The effect of this secretagogue is very fast. According to a study by YOKOI and colleagues that, measured the pre-ocular tear volume over time by reflective meniscometry, in determining the change of tear meniscus curvature as a surrogate for tear volume, reported that the tear volume was significantly greater from 5 to 30 minutes after Diquafosol application in normal human eyes. The same group verified that also in Sjögren patients the drug significantly increased the tear meniscus after 15 minutes.

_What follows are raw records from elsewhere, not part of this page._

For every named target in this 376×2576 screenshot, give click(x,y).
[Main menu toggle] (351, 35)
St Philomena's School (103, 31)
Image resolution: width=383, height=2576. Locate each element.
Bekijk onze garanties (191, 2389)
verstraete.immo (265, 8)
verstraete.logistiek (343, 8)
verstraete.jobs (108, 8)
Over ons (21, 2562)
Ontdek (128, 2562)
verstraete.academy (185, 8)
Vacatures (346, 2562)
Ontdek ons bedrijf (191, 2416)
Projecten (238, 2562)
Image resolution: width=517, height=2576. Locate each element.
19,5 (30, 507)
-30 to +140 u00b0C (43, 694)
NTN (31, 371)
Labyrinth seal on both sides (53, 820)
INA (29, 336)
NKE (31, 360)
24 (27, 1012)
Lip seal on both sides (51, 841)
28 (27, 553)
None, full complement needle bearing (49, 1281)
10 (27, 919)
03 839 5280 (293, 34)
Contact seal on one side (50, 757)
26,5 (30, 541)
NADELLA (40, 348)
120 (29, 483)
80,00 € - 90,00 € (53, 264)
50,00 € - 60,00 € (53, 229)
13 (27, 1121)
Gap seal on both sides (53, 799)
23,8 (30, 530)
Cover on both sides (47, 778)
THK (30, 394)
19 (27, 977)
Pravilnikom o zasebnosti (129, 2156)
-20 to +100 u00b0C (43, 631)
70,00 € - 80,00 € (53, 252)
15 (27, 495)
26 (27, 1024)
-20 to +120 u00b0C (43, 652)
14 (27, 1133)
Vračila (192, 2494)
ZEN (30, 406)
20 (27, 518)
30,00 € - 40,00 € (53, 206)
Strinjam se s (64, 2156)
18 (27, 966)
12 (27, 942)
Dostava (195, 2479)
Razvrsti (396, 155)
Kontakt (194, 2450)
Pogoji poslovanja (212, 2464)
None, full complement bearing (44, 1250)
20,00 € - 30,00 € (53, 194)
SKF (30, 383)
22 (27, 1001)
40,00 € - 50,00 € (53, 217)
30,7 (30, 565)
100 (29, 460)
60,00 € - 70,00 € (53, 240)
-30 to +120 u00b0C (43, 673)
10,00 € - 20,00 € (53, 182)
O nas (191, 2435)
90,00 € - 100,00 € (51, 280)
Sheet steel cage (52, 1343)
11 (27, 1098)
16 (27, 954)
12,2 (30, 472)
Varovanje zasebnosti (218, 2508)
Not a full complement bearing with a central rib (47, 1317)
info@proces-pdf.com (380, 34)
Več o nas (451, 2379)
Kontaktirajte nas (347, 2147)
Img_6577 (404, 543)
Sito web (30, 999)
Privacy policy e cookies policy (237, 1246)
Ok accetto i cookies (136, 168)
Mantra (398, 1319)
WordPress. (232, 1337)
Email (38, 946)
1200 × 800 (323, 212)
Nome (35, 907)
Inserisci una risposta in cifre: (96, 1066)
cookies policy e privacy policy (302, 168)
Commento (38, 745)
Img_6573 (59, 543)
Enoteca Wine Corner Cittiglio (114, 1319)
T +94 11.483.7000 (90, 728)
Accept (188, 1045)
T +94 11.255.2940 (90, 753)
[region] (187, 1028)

P2Y2 Laboratory and clinical studies have shown, that stimulation with a P2Y2 agonist indeed increases the release of secretory mucins from goblet cell source into the lacrimal fluid. Diquafosol significantly increased a marker for mucins in the tear film 5 minutes after application although the effect was transient and not observed at 15 minutes after application as reported by SHIGEATSU and colleagues. Data from impression cytology showed a decrease in the diameter and amount of mucin impressions from goblet cells after the application of Diquafosol which points to the release of secretory mucins which is in line with the data on mucin content in the tear film as measured in the previous study.
Another study by ARITA and colleagues reported that topical 3% Diquafosol with application 4 times a day one drop over a time of 4 months in Dry Eye Patients with Meibomian Gland Dysfunction (MGD) improved the signs and symptoms of Dry Eye Disease. It was also reported to increase the relative amount of the Gland tissue as detectable in non-contact Meibography slightly by 4,6%. Since P2Y2 receptors also occur on Meibomian gland epithelial cells the results may indicate that this secretagogue can also act positively on the Meibomian glands.